WASHINGTON — A prioridade em termos de política para o Oriente Médio é a luta contra o terrorismo, mas a visita de Trump à Arábia Saudita é ainda uma oportunidade de demonstração de força num momento em que o presidente luta internamente para conter um escândalo político após a polêmica demissão, há duas semanas, do diretor do FBI, James Comey. Ele era encarregado de investigar a suposta interferência russa nas eleições de 2016 e um possível conluio entre a campanha de Trump e Moscou. Na quinta-feira, o ex-diretor da agência Robert Mueller foi nomeado promotor especial para liderar as investigações.
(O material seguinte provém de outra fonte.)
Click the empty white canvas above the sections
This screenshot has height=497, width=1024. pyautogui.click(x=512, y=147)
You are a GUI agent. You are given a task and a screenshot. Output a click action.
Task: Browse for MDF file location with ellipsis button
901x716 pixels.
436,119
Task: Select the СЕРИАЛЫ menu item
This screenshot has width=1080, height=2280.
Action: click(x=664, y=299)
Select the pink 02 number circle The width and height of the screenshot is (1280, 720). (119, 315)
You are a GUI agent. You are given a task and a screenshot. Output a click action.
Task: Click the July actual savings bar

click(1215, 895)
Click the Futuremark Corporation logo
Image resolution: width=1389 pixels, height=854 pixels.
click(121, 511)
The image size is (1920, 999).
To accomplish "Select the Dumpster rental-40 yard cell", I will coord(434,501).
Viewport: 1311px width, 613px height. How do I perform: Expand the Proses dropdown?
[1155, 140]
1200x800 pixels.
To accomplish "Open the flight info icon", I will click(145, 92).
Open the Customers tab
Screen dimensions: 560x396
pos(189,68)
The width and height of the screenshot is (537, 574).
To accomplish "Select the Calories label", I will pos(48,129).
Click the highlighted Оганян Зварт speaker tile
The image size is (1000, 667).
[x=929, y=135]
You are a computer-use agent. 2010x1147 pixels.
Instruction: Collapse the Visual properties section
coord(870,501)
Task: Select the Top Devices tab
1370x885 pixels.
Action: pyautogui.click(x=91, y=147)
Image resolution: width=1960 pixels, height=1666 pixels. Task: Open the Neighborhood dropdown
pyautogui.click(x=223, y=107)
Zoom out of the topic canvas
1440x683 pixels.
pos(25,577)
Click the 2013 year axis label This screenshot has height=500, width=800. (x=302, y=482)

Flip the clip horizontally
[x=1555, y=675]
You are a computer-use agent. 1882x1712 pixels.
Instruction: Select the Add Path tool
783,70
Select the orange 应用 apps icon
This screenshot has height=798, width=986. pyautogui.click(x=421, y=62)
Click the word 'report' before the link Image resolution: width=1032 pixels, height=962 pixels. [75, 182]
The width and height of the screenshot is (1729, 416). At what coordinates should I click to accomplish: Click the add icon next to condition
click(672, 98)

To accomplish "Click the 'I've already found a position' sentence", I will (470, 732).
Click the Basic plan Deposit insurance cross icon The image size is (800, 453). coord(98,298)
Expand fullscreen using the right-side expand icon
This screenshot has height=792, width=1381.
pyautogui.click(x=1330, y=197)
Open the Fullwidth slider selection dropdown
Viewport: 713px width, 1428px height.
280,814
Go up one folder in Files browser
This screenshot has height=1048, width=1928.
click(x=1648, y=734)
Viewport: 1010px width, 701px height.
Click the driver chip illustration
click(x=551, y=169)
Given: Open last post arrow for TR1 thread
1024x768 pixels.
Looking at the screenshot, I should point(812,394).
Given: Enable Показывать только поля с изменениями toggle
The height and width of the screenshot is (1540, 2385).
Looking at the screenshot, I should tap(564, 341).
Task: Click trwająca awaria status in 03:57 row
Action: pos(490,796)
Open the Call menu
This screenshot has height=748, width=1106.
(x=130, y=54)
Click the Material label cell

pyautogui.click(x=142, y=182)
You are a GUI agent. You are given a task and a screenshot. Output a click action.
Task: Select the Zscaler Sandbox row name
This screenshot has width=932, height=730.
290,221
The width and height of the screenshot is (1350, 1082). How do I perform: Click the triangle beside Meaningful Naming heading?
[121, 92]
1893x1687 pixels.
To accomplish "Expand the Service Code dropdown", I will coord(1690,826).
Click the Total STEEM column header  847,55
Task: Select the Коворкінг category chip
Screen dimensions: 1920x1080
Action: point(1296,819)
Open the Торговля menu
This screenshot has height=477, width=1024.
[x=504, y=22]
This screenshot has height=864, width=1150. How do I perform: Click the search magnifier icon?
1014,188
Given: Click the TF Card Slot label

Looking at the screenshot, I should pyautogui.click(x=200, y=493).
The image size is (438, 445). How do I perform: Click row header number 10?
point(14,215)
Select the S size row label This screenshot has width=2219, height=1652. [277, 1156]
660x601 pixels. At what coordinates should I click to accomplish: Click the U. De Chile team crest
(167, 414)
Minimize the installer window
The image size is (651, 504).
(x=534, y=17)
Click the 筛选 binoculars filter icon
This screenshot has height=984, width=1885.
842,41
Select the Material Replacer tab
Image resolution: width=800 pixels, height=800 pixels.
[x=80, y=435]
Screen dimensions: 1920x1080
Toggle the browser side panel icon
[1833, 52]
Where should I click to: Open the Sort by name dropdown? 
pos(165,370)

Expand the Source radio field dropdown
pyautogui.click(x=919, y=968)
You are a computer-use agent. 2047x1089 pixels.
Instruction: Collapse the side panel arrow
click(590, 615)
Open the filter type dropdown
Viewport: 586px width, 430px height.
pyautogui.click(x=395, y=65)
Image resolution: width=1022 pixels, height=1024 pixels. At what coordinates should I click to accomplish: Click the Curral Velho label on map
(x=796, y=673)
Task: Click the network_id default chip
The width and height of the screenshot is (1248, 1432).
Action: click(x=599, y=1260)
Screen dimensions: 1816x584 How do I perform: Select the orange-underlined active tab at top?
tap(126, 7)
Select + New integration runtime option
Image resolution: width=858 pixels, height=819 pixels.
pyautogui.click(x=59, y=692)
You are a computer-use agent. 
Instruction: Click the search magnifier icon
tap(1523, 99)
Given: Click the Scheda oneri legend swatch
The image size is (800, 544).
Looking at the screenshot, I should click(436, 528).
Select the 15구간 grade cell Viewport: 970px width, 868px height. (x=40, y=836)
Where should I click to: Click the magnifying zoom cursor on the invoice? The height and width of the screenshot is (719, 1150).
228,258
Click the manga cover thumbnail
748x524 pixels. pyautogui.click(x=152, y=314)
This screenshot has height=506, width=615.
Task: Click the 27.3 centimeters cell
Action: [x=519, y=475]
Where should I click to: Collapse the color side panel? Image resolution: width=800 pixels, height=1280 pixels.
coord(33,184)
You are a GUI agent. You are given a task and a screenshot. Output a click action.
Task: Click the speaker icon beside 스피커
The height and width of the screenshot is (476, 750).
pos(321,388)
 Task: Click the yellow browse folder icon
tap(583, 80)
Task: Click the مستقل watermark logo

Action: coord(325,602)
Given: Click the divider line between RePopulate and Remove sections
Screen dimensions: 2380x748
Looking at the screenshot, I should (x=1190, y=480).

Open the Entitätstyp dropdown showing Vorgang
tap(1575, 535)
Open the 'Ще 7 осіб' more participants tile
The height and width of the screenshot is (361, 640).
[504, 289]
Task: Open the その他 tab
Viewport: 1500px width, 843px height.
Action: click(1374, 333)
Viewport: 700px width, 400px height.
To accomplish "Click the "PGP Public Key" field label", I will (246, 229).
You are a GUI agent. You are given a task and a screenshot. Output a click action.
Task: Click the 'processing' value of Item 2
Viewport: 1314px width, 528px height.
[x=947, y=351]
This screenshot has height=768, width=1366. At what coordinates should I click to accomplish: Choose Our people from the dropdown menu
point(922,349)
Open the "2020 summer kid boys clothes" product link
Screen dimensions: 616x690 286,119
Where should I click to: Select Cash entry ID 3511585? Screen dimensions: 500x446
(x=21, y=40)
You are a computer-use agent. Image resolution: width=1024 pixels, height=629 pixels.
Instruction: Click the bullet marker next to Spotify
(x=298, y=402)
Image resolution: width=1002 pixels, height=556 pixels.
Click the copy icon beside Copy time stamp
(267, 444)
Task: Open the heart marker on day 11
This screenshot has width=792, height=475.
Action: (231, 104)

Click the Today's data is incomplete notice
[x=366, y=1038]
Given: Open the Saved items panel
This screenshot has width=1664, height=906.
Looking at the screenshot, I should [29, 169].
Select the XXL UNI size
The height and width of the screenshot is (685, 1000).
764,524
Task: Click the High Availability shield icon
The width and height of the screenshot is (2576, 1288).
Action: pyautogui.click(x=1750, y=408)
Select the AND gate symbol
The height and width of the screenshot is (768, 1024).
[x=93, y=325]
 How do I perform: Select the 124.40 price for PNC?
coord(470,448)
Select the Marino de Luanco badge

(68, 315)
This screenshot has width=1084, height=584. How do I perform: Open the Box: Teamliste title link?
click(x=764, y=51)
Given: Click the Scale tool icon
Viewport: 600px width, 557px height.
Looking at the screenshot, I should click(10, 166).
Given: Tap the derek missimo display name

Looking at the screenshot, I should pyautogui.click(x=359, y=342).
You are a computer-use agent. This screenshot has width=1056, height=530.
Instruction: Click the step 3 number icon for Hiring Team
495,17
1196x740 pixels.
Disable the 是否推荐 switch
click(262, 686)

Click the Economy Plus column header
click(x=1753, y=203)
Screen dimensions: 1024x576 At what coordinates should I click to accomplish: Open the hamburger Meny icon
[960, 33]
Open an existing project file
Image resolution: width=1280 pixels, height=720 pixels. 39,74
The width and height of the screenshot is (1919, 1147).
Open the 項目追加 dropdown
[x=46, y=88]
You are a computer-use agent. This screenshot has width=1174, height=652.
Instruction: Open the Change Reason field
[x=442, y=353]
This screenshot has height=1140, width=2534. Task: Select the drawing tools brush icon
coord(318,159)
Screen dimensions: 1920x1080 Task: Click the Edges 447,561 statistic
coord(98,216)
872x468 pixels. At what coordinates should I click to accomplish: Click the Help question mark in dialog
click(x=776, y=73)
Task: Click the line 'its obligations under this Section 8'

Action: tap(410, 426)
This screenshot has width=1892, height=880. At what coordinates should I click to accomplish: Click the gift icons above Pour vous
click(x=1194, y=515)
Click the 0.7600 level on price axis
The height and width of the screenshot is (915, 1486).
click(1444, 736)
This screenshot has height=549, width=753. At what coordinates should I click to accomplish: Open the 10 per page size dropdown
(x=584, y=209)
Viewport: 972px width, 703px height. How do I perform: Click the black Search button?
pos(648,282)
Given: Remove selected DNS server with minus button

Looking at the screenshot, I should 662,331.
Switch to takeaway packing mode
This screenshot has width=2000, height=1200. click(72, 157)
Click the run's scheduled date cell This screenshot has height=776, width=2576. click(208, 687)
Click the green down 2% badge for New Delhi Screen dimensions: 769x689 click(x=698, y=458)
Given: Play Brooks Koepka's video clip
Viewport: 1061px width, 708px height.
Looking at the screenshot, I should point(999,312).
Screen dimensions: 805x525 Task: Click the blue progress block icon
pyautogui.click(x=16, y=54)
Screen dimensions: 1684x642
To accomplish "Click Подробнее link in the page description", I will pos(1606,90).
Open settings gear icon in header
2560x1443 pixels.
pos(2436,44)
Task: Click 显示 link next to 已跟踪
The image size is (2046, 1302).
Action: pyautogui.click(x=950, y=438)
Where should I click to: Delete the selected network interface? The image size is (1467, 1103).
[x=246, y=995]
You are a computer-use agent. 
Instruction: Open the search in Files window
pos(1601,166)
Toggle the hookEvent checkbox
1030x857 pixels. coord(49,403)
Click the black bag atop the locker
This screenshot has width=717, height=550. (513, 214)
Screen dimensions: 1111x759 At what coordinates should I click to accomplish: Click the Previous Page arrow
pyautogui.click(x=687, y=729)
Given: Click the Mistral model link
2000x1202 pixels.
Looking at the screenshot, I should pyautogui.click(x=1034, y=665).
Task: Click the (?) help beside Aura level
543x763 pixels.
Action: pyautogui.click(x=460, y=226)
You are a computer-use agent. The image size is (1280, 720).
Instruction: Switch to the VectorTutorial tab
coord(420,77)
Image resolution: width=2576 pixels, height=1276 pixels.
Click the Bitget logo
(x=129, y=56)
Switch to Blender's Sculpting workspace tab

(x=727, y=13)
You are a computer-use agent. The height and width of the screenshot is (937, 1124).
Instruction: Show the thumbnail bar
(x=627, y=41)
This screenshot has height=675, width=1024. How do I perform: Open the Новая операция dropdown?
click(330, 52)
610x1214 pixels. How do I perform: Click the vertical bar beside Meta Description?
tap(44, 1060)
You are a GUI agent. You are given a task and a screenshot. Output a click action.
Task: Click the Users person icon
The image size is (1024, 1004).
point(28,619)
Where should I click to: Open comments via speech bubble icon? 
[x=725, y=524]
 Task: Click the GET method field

Enquanto isso, seus assessores tentam amenizar o estrago causado pela demissão e os vazamentos de informação que se seguiram. Em entrevista à rede ABC News, o secretário de Estado, Rex Tillerson, não negou que o tema tenha surgido numa reunião com diplomatas russos — em que Trump teria dito que a saída de Comey tirou um peso de suas costas — mas afirmou que as declarações do presidente foram mal interpretadas. Segundo ele, Trump discutiu a demissão com o objetivo de “promover a cooperação entre os dois países”.
— A essência da conversa foi que o presidente se sente como se estivesse impedido em sua capacidade de trabalhar com a Rússia para encontrar áreas de cooperação, porque isso tem sido alvo de muitas notícias — explicou.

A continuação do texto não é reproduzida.